Opinion

Old and new freedoms for Saudi Arabia

Suffrage represents an important step toward gender equality

On Sunday, King Abdullah of Saudi Arabia announced the enfranchisement of women to vote, run for local office, and serve on the Shura Council — the king’s advisory board. Such sweeping reforms for women are groundbreaking for the ultraconservative country.

The king’s decision challenges the many religious leaders who often govern the social laws within Saudi Arabia. These religious leaders are mostly Wahhabi clerics, puritanical Sunni Islamists who were the original crafters of Saudi Arabia’s judicial and educational policies. They’re shaking their heads at King Abdullah’s recent reforms, since these clerics are advocates for women’s exclusion from the public sphere. They argue for institutional segregation of women from education and the permanency of women’s roles as housewives and mothers, and their influence has played a tremendous role in coloring the social setting that dominates Saudi Arabia today.

In fact, today, women make up only two percent of the workforce of Saudi Arabia. This rate has dropped over the years from seven percent in 1990 to four percent in 2003, due to Wahhabi influences. The clerics believe that only men belong in the public sphere, whereas women are to tend their homes. The religious leaders have set up laws to enfetter women to their households: women are not allowed to drive, and they are not allowed outside in public without a male acquaintance as an escort.

But over the years, this antiquated conservatism has met firm opposition from progressive monarchs. Their resistance slowly paved the way for the freedoms Saudi Arabian women have today. Indeed, the decision to bring women to the voting booths was only made possible by a prior initiative for women’s education.

To understand what led Saudi Arabia to become suddenly progressive today, we must look back to see how the precedents were first set.

In the 1940s, a brilliant young woman named Fatina Amin Shakir appealed to the Ministry of Higher Education to study abroad like her Saudi Arabian male peers. But her application was rejected. She appealed her case to King Faisal, a modernist for his time, and had her wish granted. Fatina became one of the first Saudi women to hold a PhD, from Purdue University.

But Fatina is only one of many women. The true push for women’s education came from King Faisal’s wife, Iffat Al-Thunayan. After introducing secular education to Saudi Arabian women, she went on to establish the first girls’ college in Riyadh in 1960 — Kulliyat ul-Banat.

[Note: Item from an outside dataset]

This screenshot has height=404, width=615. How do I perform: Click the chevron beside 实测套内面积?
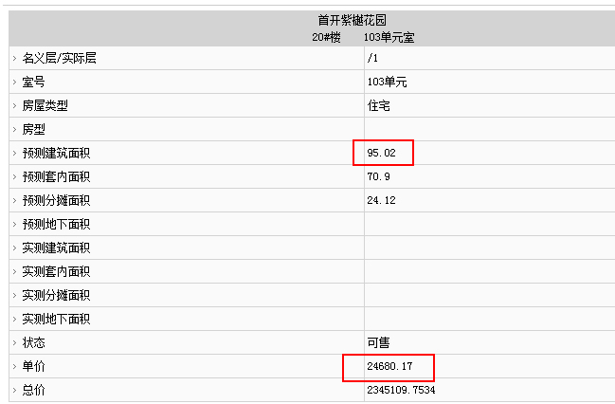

Despite growing progressivism abroad, back at home King Faisal faced scrutiny from many religious scholars. Faisal explained that educating women helps make them good mothers, and that the Quran has never called for the barring of women from education, so he concluded that “God enjoins learning on every Muslim man and woman.”

But with the Saudi Arabian people backing the religious scholars, educating women remained widely unpopular and unorthodox. By 1981, the number of girls enrolled in schools grew to equal the number of boys. Yet the purpose of the girls’ education was to prepare them for their future roles as housewives and mothers, meaning that the education sector was mainly fixed by the religious scholars. This finally changed in 2002.

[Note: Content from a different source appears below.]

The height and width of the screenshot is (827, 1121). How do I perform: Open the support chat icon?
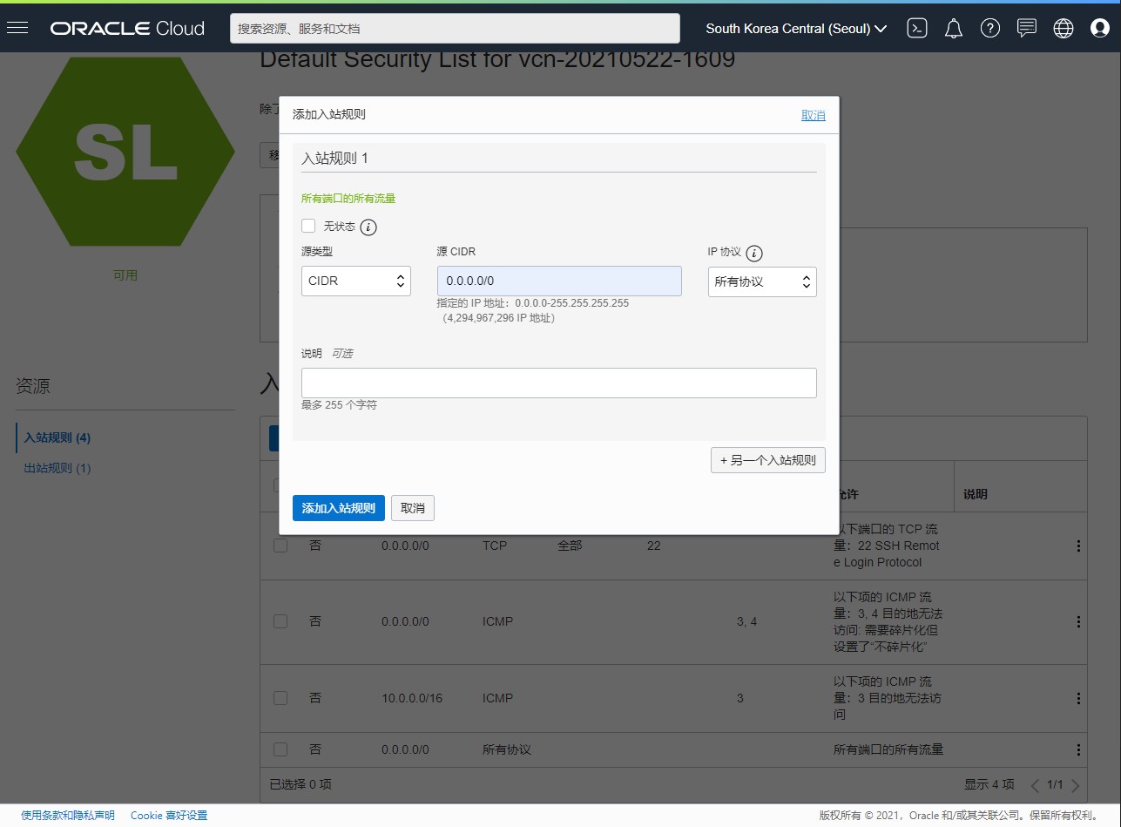coord(1027,28)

On Mar. 11, 2002, 15 girls died from a fire inside an elementary school because they were not allowed to exit the building without their head scarves. The religious police, or mutaween, stopped men from rescuing the girls, as it would have been sinful to approach them. The deaths sparked a public outcry. Public dissatisfaction with the role of the religious police and, more broadly, religious influence, surged. Since then, reform of the conservative education system has been total, and the religious overseers have been removed. Nowadays, in Saudi Arabia, nearly 60 percent of all students studying engineering, pharmacy, architecture, and law are women.

The fight for women’s education has been a truly arduous one within Saudi Arabia. It has marginally pushed the country to be more accepting of women acting in the public sphere. A continued push for progress is crucial now that Saudi Arabia has nominally welcomed women into politics. With education and politics as their tools, women can start to restructure their country.